Deep vacuum — the bit nobody talks about
After leak repair and before recharge, the system must be evacuated of all air and moisture using a two-stage vacuum pump pulled down to below 500 microns (0.5 millibar), measured with a digital micron gauge. This step is what separates a real recharge from a cowboy job. Air in a refrigerant system causes acid formation; moisture causes ice in the expansion valve and compressor damage. A 'quick' vacuum of 10 minutes is not enough — we typically pull down for 30–60 minutes and verify the gauge holds steady before introducing refrigerant.
Refrigerant types — R32, R410A, R407C, R22 and what you should know
Modern systems (post-2018) almost all use R32 — lower global warming potential, single-component, charged by weight. R410A is the previous generation and still widely used; also charged by weight. R407C is older and mostly seen on systems 15+ years old. R22 was the legacy refrigerant and has been banned for top-up since 2015; if you have an R22 system, any leak triggers a system replacement decision because you cannot legally add R22 to it. We carry calibrated gauges and adapters for all four and will tell you exactly what's in your system after a 30-second check.
What a proper F-Gas certificate looks like
Every Adapt re-gas finishes with a paper or PDF F-Gas record showing: date, engineer name and F-Gas certification number, system make/model/serial, refrigerant type, refrigerant added (weighed), refrigerant recovered (weighed), leak repair description, pressure-test result, vacuum reading, post-recharge running pressures and superheat. This is the document that keeps your manufacturer warranty live and that commercial operators need for F-Gas compliance audits.

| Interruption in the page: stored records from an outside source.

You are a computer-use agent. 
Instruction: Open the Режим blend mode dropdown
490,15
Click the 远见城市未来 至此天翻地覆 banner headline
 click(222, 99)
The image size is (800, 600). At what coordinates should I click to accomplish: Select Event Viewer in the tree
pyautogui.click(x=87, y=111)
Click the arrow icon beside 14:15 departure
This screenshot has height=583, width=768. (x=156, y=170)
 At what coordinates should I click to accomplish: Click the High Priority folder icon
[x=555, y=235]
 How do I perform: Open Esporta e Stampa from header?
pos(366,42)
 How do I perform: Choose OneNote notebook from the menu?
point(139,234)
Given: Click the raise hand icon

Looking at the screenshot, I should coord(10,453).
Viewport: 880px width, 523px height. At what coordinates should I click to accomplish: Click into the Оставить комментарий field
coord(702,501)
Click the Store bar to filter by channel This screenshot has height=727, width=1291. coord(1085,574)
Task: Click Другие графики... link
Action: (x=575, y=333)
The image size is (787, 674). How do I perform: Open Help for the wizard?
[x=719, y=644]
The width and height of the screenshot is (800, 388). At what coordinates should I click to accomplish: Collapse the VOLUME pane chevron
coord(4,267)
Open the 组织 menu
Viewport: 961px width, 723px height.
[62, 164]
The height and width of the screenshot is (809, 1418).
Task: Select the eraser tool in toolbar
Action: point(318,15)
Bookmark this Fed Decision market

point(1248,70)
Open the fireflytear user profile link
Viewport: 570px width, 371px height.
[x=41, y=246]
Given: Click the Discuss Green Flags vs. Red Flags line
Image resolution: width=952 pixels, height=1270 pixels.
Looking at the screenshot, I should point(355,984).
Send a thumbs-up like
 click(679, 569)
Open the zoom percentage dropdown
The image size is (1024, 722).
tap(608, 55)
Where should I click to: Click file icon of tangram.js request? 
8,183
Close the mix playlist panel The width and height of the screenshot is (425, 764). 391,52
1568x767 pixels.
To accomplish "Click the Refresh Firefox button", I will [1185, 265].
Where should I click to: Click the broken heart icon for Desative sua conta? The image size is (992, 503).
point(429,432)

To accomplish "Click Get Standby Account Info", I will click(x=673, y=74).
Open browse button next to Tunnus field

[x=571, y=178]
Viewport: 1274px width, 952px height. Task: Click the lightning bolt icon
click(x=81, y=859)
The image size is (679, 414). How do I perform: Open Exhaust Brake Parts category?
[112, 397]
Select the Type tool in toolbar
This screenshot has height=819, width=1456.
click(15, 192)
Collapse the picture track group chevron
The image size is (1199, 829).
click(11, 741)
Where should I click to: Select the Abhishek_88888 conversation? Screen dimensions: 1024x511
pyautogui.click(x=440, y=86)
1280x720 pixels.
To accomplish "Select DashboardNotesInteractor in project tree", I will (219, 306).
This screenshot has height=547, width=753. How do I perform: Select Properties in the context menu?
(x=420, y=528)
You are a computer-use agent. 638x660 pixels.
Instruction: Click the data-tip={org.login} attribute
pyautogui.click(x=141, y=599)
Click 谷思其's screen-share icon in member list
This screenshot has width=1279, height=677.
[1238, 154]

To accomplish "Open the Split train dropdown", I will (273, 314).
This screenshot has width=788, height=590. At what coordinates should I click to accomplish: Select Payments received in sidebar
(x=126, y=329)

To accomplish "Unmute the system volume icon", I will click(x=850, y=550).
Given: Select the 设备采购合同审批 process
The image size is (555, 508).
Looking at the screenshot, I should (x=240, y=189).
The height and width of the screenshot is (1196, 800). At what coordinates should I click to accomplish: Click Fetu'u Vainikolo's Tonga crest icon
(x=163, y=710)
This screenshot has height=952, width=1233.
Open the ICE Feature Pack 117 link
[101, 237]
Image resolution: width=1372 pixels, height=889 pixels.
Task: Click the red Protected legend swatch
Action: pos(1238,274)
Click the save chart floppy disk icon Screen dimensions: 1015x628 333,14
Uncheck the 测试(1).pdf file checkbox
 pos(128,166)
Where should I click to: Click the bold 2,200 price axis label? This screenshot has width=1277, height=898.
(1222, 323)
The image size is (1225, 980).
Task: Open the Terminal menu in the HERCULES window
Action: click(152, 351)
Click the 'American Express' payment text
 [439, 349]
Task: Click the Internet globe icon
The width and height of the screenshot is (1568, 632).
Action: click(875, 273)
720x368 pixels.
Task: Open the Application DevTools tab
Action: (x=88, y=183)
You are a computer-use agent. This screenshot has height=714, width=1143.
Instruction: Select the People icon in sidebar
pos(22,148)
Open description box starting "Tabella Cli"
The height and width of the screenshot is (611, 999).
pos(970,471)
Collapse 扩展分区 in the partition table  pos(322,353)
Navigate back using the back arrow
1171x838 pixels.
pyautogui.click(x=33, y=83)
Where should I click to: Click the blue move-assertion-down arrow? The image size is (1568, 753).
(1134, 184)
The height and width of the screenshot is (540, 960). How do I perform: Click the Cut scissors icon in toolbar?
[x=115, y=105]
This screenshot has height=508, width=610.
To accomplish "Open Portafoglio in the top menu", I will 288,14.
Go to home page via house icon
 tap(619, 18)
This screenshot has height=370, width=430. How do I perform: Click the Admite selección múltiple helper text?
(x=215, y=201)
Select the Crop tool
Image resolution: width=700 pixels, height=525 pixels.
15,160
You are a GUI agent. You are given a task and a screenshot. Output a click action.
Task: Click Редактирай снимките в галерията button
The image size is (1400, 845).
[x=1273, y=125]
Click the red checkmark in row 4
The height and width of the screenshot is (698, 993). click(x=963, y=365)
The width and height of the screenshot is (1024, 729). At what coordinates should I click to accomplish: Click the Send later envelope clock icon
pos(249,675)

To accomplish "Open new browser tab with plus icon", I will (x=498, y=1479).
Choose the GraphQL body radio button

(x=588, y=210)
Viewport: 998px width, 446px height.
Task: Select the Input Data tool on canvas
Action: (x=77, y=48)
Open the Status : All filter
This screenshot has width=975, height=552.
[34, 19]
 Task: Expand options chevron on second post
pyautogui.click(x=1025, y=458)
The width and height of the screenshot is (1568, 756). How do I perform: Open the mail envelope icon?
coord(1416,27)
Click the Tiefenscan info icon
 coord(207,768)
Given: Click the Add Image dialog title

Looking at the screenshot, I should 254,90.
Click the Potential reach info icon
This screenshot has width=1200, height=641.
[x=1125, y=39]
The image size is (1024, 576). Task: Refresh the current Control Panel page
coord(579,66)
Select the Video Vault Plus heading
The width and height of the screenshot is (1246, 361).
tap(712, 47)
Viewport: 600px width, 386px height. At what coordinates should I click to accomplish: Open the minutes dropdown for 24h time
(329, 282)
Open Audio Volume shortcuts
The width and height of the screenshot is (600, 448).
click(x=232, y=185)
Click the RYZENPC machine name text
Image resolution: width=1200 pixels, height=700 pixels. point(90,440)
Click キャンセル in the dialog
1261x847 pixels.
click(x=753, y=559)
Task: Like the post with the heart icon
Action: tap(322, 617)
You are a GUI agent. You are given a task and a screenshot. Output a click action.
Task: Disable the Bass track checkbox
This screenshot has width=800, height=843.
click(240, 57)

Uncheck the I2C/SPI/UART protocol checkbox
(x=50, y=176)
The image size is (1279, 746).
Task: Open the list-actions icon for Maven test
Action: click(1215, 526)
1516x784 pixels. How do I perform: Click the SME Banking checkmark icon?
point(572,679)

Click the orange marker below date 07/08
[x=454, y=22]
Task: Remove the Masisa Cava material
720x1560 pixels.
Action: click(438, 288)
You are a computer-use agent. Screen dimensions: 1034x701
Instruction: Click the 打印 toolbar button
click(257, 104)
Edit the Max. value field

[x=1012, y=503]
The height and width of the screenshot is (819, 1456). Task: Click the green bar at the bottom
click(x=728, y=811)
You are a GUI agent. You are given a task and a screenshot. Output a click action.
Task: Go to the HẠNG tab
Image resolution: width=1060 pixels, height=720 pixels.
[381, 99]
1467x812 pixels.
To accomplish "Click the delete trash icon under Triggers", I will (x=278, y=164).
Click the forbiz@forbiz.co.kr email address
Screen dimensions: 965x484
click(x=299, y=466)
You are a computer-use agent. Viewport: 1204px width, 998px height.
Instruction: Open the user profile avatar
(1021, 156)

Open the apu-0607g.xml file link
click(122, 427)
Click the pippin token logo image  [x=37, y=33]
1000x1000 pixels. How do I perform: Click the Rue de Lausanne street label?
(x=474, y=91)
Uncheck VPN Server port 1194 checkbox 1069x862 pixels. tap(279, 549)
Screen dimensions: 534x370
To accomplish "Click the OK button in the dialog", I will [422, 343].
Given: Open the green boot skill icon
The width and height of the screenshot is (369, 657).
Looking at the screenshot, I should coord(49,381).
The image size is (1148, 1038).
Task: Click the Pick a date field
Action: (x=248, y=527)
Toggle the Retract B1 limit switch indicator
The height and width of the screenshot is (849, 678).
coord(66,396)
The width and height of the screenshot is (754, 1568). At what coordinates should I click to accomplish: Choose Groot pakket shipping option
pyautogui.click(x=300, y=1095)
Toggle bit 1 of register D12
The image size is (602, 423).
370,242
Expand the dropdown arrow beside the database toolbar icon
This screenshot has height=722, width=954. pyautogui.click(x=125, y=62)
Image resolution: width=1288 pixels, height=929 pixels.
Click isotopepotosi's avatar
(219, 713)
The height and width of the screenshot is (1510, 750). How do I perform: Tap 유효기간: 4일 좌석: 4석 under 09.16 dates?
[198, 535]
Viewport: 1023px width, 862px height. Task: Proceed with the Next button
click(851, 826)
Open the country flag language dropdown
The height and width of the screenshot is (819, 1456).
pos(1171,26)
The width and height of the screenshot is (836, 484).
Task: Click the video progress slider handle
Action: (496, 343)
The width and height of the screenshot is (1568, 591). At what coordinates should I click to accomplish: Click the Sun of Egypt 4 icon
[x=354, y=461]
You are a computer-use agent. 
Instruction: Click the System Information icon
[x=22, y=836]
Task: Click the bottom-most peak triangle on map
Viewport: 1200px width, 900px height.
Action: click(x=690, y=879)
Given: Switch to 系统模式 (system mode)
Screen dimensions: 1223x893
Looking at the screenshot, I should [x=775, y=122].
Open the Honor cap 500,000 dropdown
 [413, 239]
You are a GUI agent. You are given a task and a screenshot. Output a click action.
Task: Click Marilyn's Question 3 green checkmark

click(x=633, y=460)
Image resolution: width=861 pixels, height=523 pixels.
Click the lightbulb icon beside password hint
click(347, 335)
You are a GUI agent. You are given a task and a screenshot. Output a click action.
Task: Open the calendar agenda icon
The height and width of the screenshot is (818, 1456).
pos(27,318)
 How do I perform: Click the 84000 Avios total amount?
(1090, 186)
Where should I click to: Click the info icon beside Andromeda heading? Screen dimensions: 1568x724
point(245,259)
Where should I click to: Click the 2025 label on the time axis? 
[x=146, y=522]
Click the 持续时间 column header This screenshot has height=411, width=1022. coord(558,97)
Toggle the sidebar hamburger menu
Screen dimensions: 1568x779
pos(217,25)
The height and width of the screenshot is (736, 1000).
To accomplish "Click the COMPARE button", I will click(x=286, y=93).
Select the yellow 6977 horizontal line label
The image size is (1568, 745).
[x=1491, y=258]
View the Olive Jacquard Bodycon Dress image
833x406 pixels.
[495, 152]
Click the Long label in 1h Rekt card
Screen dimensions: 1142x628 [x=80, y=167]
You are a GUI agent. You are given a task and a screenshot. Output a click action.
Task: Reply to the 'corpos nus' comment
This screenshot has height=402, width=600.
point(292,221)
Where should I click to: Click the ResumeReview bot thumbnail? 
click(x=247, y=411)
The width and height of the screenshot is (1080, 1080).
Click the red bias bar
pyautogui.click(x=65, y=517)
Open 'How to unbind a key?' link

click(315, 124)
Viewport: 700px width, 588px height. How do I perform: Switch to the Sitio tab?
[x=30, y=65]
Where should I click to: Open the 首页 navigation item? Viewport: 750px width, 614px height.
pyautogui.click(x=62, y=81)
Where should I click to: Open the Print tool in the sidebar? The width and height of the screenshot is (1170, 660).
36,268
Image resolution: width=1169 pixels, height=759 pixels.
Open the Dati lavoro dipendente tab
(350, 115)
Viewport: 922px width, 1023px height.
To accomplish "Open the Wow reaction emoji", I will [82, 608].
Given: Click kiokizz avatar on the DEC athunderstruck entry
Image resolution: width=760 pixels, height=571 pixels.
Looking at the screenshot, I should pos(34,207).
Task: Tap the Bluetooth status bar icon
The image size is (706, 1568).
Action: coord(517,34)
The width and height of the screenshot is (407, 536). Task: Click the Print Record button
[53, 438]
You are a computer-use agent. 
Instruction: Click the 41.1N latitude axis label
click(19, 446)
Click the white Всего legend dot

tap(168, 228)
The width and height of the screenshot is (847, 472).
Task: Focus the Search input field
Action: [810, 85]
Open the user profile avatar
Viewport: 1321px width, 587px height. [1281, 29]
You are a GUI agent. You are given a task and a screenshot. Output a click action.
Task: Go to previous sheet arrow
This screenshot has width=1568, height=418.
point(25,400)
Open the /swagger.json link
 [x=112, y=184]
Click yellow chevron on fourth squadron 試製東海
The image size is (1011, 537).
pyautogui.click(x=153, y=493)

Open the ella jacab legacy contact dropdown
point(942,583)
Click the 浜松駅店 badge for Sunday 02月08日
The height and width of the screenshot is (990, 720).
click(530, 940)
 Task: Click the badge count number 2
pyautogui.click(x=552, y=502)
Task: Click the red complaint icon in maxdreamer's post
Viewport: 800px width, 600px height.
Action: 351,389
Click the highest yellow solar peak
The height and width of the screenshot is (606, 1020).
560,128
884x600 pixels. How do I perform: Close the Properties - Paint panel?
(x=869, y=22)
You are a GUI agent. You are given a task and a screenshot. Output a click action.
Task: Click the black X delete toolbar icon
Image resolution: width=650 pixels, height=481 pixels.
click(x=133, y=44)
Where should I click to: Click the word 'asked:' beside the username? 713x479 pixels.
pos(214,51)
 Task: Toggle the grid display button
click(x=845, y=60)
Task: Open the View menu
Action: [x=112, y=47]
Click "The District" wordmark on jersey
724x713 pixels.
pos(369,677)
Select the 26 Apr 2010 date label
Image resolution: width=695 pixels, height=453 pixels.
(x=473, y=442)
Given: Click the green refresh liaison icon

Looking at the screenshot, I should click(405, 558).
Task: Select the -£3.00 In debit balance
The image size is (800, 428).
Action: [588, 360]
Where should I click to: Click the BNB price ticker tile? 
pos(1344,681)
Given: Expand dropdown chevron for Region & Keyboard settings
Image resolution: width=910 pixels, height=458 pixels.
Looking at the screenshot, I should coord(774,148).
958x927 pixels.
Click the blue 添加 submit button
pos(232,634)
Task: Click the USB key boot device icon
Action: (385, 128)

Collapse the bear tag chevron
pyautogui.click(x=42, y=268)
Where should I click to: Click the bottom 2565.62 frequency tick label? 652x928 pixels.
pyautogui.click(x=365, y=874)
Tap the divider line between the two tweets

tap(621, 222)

When a re-gas isn't the right answer
If a system is over 12 years old, has had multiple previous recharges, is on R22, or has a leak in the coil itself, a re-gas is often throwing good money after bad. We'll always tell you straight — repair quote in one hand, replacement quote in the other, with no commission on the replacement decision. Sometimes the right answer is one more season on a re-gas while you budget for replacement; sometimes the right answer is to replace now.